Görev A. Pontiac hakkındaki metne göre Obwandiyag kabilesine hangi yıl reis seçilir?

Sayfa.
========================================================================
Efsane şefin adına Pontiac

Sesli Dinle
A -
A +

Yıl: 1720...

 

Yer: Illionis, Kuzey Amerika.

 

Circa Kızılderili kampı... Sabaha karşı. 

 

Karanlık çökmüş, çadırlar hayal meyal. Ama biri kızılımsı sarı, içeride çıralar yanmakta, gölgeler oynamakta. Ve bir bebek çığlığı kopar, ebe de, anne de rahatlar, mırıltılar kahkahalar. 

 

Ottowa kabilesinin ileri gelenleri gürbüz çocuğu kucaklarına alır adını “Obwandiyag” koyarlar. Önemli bir eleman kazandıklarının farkında değillerdir daha. 

 

Obwandiyag, küçük yaşta silahlanır pusatlanır, babasının peşine takılır. Girmedikleri orman, çıkmadıkları volkan kalmaz. Dağlar, dereler, ovalar…

 

Efsane şefin adına Pontiac

 

Ohio, Illinois, Michigan’a uzanır, değişik insanlarla tanışırlar. New York çayırdır daha.

 

Hasılı omuzları genişler, kolları kalınlaşır, güçlü kuvvetli bir genç olur çıkar. Akranlarından daha iyi ok atar, daha iyi balta sallar, iyi binicidir, rüzgârla yarış tutar. 

 

Çok düşünür az konuşur, sözleri okkalıdır. “Hımmm” dedirtir insana.
Yeri ve zamanı gelir, kabilesine reis seçilir (1755). Artık lakabı “Pontiac”tır civarda.

 

Potavatomiler ve Ocibua’lar arasında da sevilir. Yürü dedi mi düşünmeden takılırlar ardına.
========================================================================
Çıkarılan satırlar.
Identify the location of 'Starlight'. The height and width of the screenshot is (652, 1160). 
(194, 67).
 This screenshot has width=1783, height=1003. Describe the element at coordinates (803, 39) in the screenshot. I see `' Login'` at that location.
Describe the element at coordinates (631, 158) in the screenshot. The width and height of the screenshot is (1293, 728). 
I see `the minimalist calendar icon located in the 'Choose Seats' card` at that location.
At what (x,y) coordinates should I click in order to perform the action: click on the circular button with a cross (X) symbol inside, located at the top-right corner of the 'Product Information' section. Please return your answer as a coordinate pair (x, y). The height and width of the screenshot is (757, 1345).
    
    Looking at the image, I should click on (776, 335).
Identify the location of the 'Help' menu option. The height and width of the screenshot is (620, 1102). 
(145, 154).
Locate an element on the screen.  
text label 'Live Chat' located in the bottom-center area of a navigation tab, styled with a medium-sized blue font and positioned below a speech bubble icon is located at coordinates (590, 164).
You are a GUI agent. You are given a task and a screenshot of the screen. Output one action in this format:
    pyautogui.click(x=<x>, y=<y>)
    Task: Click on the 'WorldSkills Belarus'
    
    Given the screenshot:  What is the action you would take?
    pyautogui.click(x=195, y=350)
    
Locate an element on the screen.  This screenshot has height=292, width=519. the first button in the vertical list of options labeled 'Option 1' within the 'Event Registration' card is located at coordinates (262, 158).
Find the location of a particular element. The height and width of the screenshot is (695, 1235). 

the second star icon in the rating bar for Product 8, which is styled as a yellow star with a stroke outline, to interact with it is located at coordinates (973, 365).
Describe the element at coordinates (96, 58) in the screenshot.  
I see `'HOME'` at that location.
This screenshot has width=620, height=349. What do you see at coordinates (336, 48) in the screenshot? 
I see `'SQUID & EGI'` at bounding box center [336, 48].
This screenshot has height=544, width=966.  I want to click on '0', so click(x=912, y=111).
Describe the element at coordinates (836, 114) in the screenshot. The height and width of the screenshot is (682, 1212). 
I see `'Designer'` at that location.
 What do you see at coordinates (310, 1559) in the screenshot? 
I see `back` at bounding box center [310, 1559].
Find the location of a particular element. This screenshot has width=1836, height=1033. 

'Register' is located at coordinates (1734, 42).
========================================================================
Görev B. Satırlardaki "At what (x,y)" ifadesini içeren dizeden "(145, 154)." ifadesini içeren dizeye kadar olan kısmı, iki uç da dahil, olduğu gibi tekrar yaz.

Çözüm A. 1755 yılında.

Çözüm B.
At what (x,y) coordinates should I click in order to perform the action: click on the circular button with a cross (X) symbol inside, located at the top-right corner of the 'Product Information' section. Please return your answer as a coordinate pair (x, y). The height and width of the screenshot is (757, 1345).
    
    Looking at the image, I should click on (776, 335).
Identify the location of the 'Help' menu option. The height and width of the screenshot is (620, 1102). 
(145, 154).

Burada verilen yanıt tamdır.